**WHAT IS BEING ASKED:**
Convert the stretch from the line containing "The height and width of the screenshot is (707, 995)." through the end of the records into a JSON list of strings, with one string per line and blank lines omitted.

+++ RECORDS SUPPLIED

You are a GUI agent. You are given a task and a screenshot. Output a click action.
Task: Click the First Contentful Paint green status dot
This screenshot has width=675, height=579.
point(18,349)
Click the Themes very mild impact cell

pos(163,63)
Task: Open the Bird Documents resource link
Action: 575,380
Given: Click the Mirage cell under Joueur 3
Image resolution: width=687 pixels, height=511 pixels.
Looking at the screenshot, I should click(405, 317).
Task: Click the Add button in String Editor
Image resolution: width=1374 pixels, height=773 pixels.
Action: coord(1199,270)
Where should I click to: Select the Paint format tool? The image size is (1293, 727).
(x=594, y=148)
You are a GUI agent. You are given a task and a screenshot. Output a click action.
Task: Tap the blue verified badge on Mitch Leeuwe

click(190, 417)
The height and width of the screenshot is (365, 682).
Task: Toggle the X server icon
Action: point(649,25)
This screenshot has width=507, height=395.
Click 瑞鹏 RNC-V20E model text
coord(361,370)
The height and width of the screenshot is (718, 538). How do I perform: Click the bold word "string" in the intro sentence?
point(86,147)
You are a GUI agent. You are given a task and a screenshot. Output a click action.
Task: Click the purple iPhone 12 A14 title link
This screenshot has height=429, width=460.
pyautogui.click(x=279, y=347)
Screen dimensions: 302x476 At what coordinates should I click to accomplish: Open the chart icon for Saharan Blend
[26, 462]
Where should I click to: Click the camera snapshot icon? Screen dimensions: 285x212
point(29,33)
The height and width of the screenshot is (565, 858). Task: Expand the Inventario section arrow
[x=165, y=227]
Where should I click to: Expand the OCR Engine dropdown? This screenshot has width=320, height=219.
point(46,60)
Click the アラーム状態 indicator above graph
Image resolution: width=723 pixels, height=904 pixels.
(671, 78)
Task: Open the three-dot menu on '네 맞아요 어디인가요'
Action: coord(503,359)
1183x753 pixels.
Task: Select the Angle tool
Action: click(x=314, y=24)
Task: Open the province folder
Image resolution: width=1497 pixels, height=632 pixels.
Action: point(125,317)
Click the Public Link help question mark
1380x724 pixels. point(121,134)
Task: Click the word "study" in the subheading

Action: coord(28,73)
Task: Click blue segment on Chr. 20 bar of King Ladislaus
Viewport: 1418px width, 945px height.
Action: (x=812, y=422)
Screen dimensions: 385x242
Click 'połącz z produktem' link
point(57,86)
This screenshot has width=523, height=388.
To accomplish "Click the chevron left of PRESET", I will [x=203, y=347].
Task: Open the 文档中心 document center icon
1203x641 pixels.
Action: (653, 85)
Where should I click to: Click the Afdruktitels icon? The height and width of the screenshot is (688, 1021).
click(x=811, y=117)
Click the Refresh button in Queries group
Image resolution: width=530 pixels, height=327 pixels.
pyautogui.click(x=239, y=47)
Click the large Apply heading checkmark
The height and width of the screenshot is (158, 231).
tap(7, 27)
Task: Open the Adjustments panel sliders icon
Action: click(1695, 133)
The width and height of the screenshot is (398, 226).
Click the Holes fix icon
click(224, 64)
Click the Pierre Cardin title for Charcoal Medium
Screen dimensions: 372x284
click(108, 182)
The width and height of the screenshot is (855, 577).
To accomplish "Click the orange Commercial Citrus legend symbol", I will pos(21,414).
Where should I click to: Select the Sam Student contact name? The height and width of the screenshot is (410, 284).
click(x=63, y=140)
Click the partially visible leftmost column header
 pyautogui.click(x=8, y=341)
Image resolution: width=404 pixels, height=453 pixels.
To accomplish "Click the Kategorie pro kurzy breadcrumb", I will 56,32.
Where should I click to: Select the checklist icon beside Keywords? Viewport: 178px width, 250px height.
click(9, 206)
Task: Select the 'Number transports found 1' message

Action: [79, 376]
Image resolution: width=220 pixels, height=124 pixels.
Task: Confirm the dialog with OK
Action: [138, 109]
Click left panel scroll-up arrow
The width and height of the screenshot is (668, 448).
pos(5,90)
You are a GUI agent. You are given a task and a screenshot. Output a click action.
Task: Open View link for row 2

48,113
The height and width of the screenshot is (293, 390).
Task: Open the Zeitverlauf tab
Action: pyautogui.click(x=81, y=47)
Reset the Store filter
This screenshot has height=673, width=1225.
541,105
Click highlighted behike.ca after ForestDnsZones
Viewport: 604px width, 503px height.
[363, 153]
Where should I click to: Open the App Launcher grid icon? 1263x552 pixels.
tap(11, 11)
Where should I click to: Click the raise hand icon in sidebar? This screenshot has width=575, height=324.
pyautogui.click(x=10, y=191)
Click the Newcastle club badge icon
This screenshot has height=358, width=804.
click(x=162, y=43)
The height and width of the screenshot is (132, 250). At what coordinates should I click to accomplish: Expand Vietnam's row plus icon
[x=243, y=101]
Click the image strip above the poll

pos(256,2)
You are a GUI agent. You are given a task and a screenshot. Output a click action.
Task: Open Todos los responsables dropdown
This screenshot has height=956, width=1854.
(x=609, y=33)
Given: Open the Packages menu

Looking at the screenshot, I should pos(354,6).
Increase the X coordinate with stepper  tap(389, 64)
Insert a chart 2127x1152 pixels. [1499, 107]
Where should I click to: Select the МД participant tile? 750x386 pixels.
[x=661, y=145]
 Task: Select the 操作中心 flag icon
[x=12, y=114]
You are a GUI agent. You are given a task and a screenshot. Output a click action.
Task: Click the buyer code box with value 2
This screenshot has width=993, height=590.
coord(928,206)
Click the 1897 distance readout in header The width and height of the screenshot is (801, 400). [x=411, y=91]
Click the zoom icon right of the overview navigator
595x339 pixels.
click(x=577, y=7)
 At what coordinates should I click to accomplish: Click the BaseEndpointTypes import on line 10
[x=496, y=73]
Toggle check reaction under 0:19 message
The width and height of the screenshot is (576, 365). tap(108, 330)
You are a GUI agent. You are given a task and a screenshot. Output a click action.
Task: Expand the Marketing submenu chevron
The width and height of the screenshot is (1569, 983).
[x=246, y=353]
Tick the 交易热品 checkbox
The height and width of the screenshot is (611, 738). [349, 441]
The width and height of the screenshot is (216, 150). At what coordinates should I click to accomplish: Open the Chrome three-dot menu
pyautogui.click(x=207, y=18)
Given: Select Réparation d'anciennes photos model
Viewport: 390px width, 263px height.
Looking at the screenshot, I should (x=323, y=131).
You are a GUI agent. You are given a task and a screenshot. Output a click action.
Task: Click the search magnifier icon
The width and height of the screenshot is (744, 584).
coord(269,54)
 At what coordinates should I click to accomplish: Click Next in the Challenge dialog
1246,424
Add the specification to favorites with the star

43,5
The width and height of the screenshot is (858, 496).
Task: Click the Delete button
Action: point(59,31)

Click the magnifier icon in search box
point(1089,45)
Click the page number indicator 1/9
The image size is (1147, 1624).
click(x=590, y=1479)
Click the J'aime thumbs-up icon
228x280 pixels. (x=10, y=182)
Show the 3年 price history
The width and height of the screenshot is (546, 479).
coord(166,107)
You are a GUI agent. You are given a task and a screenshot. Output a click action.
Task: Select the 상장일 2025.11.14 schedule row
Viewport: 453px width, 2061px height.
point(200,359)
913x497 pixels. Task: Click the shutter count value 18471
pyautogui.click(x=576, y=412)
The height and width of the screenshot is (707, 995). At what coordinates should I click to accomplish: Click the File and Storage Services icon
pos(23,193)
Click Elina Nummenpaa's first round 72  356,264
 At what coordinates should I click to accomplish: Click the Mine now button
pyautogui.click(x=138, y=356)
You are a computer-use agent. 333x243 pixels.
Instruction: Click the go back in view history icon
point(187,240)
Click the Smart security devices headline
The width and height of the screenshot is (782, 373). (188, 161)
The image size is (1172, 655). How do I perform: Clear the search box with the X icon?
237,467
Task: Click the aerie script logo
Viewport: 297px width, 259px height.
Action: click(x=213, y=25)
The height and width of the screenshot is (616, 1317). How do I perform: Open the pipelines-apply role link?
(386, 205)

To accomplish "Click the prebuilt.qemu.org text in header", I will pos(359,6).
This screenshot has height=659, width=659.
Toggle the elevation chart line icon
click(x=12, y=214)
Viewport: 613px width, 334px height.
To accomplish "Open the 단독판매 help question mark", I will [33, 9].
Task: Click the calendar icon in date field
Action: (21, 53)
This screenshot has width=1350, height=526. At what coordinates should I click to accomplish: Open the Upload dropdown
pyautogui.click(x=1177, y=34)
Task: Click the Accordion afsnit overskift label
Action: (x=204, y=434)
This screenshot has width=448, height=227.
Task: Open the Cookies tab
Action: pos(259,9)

++++++

**RIGHT ANSWER:**
[
  "The height and width of the screenshot is (707, 995). At what coordinates should I click to accomplish: Click the File and Storage Services icon",
  "pos(23,193)",
  "Click Elina Nummenpaa's first round 72  356,264",
  " At what coordinates should I click to accomplish: Click the Mine now button",
  "pyautogui.click(x=138, y=356)",
  "You are a computer-use agent. 333x243 pixels.",
  "Instruction: Click the go back in view history icon",
  "point(187,240)",
  "Click the Smart security devices headline",
  "The width and height of the screenshot is (782, 373). (188, 161)",
  "The image size is (1172, 655). How do I perform: Clear the search box with the X icon?",
  "237,467",
  "Task: Click the aerie script logo",
  "Viewport: 297px width, 259px height.",
  "Action: click(x=213, y=25)",
  "The height and width of the screenshot is (616, 1317). How do I perform: Open the pipelines-apply role link?",
  "(386, 205)",
  "To accomplish \"Click the prebuilt.qemu.org text in header\", I will pos(359,6).",
  "This screenshot has height=659, width=659.",
  "Toggle the elevation chart line icon",
  "click(x=12, y=214)",
  "Viewport: 613px width, 334px height.",
  "To accomplish \"Open the 단독판매 help question mark\", I will [33, 9].",
  "Task: Click the calendar icon in date field",
  "Action: (21, 53)",
  "This screenshot has width=1350, height=526. At what coordinates should I click to accomplish: Open the Upload dropdown",
  "pyautogui.click(x=1177, y=34)",
  "Task: Click the Accordion afsnit overskift label",
  "Action: (x=204, y=434)",
  "This screenshot has width=448, height=227.",
  "Task: Open the Cookies tab",
  "Action: pos(259,9)"
]